§ **YOUR OBJECTIVE**:
What is needed is an exact copy of the records below, without the pictures.
*** SOURCE MATERIAL Section Begins ***
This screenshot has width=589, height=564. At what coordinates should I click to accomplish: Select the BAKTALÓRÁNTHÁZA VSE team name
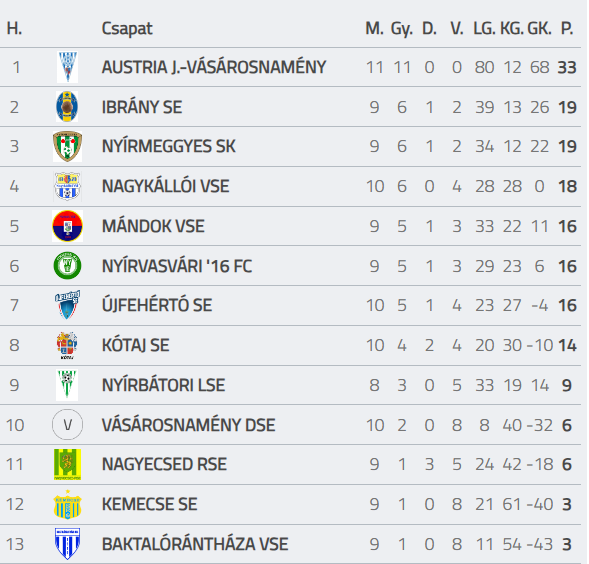[195, 544]
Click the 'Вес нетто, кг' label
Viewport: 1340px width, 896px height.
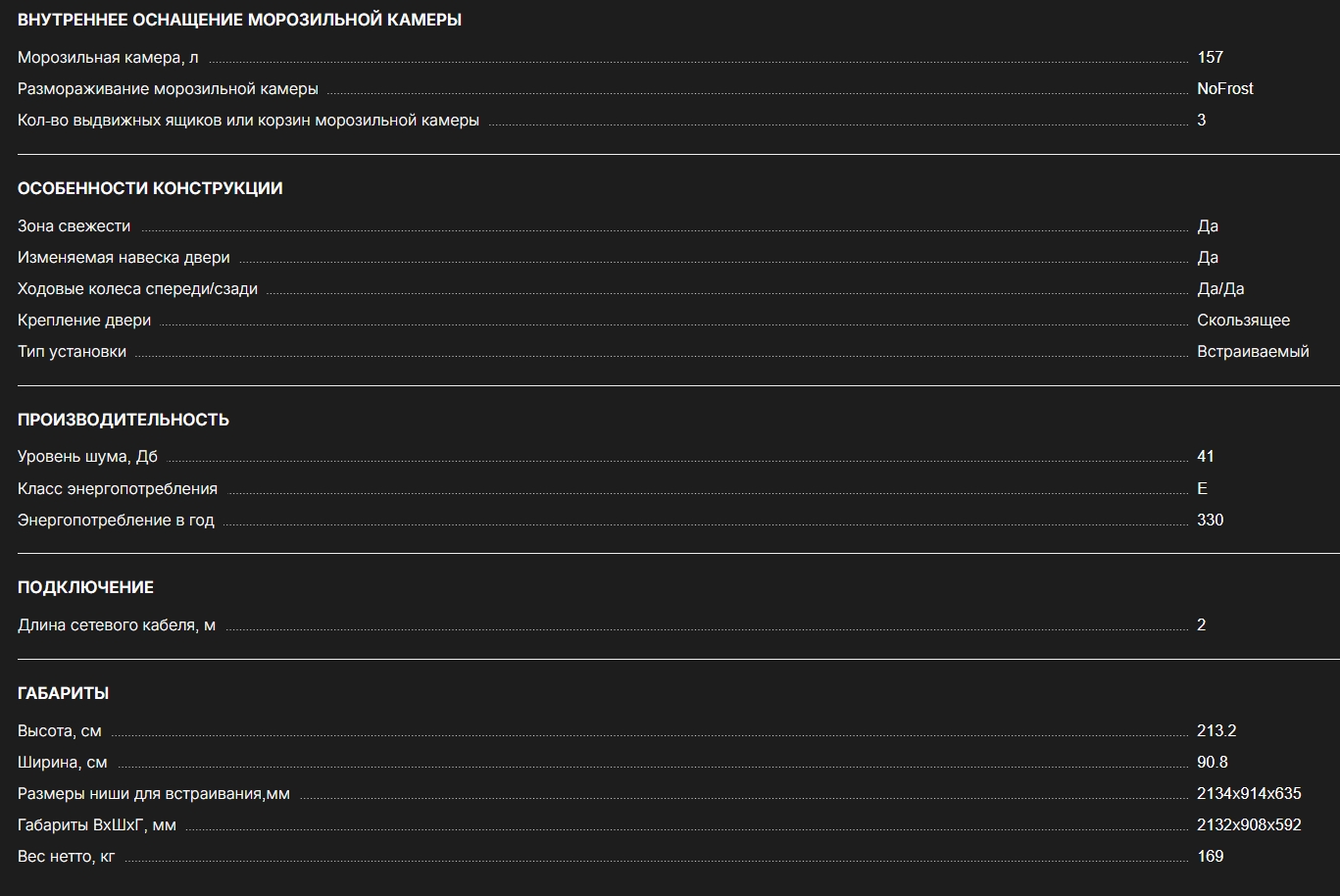click(x=66, y=857)
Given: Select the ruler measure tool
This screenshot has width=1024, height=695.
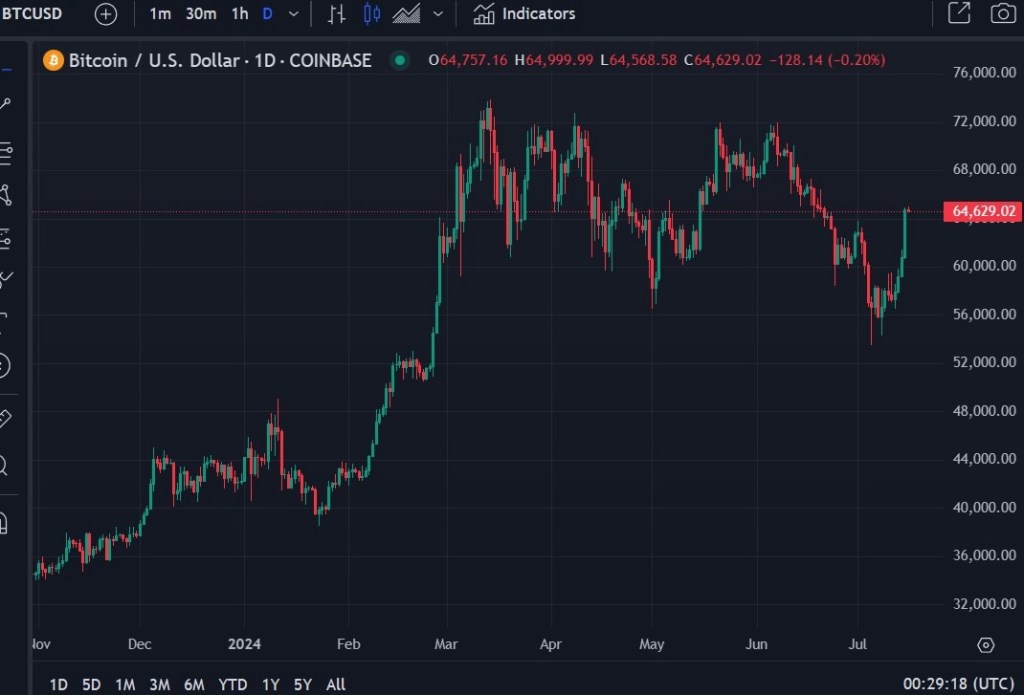Looking at the screenshot, I should (4, 418).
*** SOURCE MATERIAL Section Ends ***
§ **EXPECTED ANSWER**:
This screenshot has width=589, height=564. At what coordinates should I click to accomplish: Select the BAKTALÓRÁNTHÁZA VSE team name
[195, 544]
Click the 'Вес нетто, кг' label
Viewport: 1340px width, 896px height.
click(x=66, y=857)
Given: Select the ruler measure tool
This screenshot has width=1024, height=695.
Looking at the screenshot, I should (4, 418).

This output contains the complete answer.